US President Joe Biden and Prime Minister Yair Lapid signed the “Jerusalem Declaration” on Thursday, a document meant to embolden the strategic alliance between the two countries.

At the news conference following the signing ceremony, Biden said that the US will not wait indefinitely for Iran to rejoin the 2015 nuclear deal, known as the JCPOA, but stopped short of setting a deadline for the end of negotiations.

“We’ve laid out for the leadership of Iran what we’re willing to accept to get into the JCPOA, and we’re waiting for a response,” Biden said. “When it will come is uncertain, but we’re not going to wait forever.”

“We’ve laid out for the leadership of Iran what we’re willing to accept to get into the JCPOA, and we’re waiting for a response. When it will come is uncertain, but we’re not going to wait forever.”

Joe Biden

The US, he added, is “committed to ensuring Iran never obtains nuclear weapons,” and that doing so was “vital to the security of Israel and the US, and the rest of the world as well. I continue to believe that diplomacy is the best way to achieve this outcome, while continuing to work with Israel to counter other threats... [such as] proxies like Hezbollah.”

 US President Joe Biden meets with Israeli President Isaac Herzog at his residence in Jerusalem, July 14, 2022 (credit: REUTERS/EVELYN HOCKSTEIN)
US President Joe Biden meets with Israeli President Isaac Herzog at his residence in Jerusalem, July 14, 2022 (credit: REUTERS/EVELYN HOCKSTEIN)

Biden’s comments were important.

He spoke tough in explaining that the US will not wait forever for the Iranian mullahs to decide in what direction they want to lead their country, and what they plan to do with their nuclear program.

In an interview with Channel 12 a day earlier, Biden said that the US would use force “as a last resort” to stop Tehran from developing a nuclear weapon “The only thing worse than Iran now is Iran with nuclear weapons,” Biden said, explaining why the US continues to support the revival of the 2015 nuclear deal. 
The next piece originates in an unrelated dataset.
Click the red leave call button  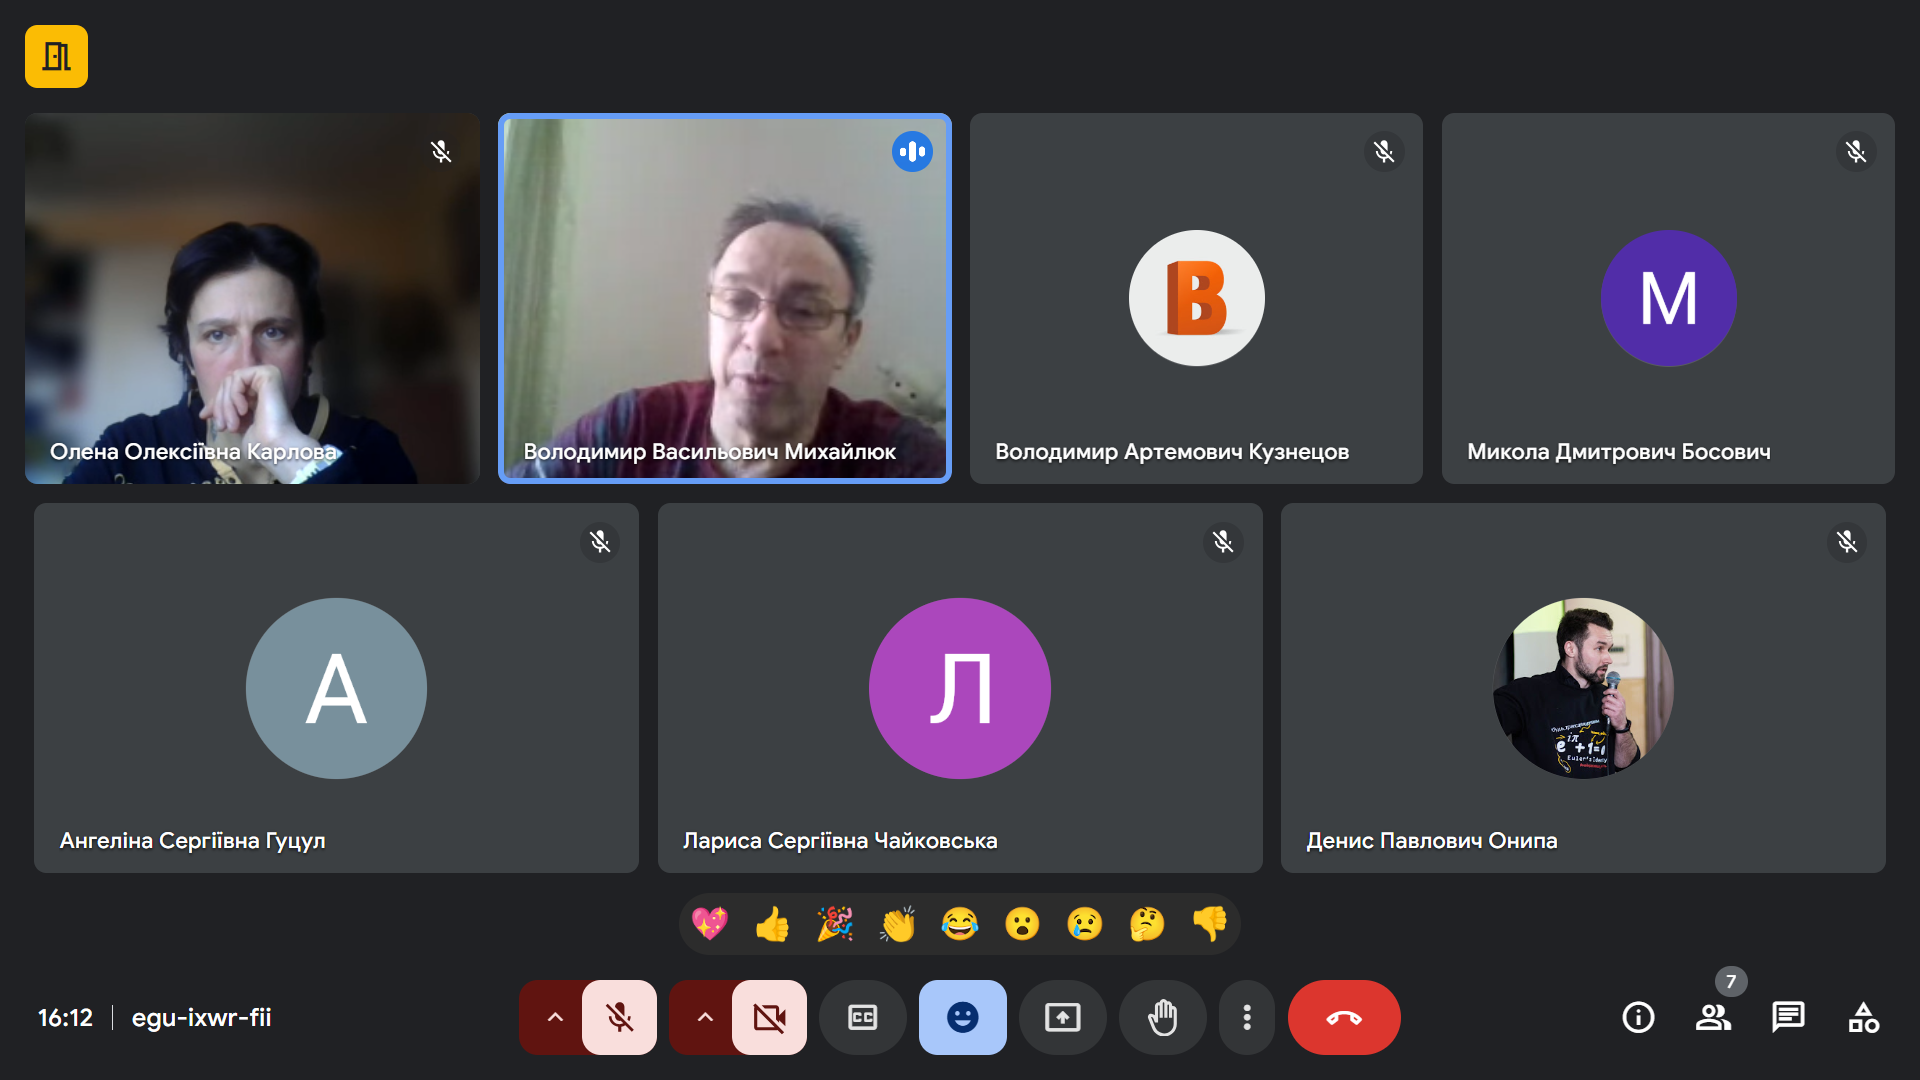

I think it was a giant mistake for the previous president to get out of the deal. They are closer to a nuclear weapon than ever before.”

Biden’s commitment to preventing Iran from obtaining a nuclear weapon is admirable, and falls in line with all of his predecessors who made similar declarations. 

The problem is that Iran is today not that far away from nuclear capability, and continues to plow forward with every day that passes.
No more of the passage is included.